[Problem to solve] Starting at the line that contains "The image size is (455, 207).", write out every line through the last one in the records below, word for word. Leave out any pictures.

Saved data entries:
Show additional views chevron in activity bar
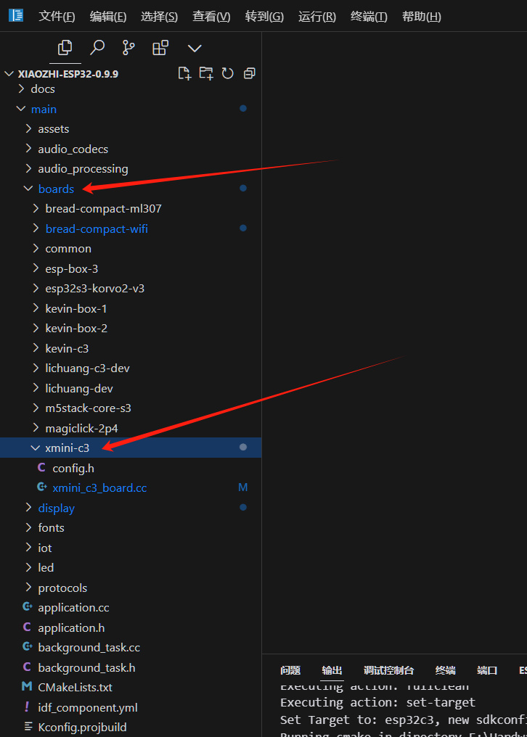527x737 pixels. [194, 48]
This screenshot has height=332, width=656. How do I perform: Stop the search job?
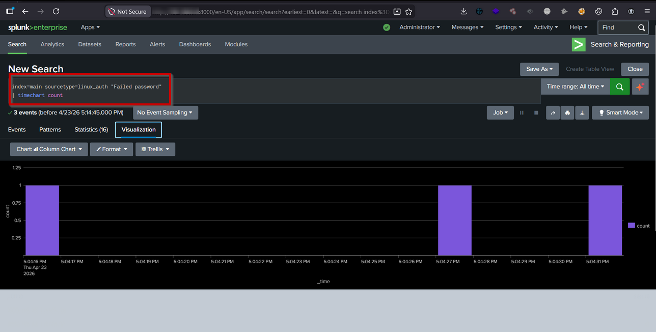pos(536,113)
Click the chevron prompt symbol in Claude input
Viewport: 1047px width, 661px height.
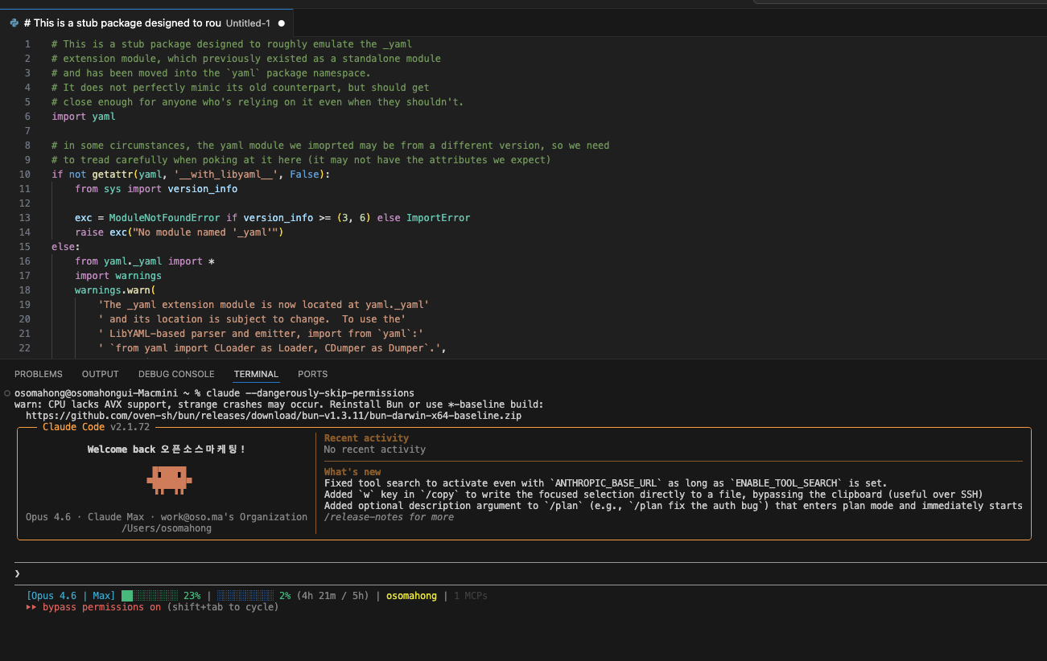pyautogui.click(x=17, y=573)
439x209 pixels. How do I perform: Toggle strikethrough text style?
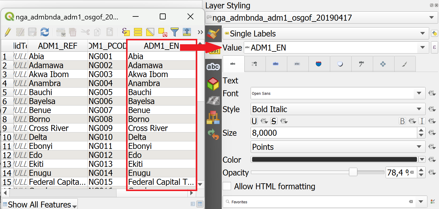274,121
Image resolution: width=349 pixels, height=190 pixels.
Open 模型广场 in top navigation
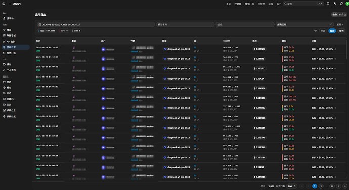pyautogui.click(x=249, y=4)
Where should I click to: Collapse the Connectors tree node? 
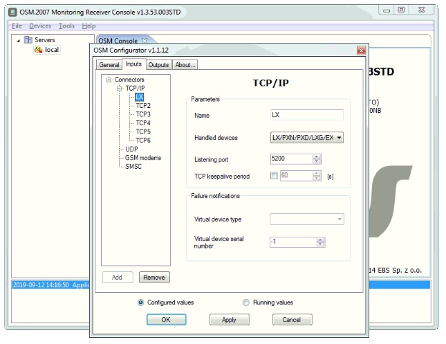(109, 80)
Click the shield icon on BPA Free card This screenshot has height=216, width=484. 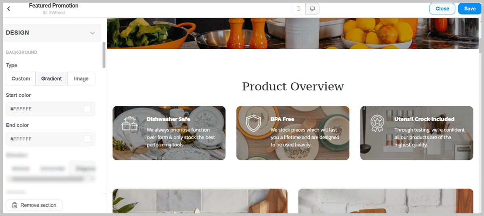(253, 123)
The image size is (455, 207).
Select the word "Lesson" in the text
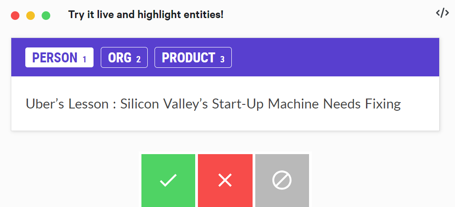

[The answer]
The image size is (455, 207).
Select the word "Lesson" in the text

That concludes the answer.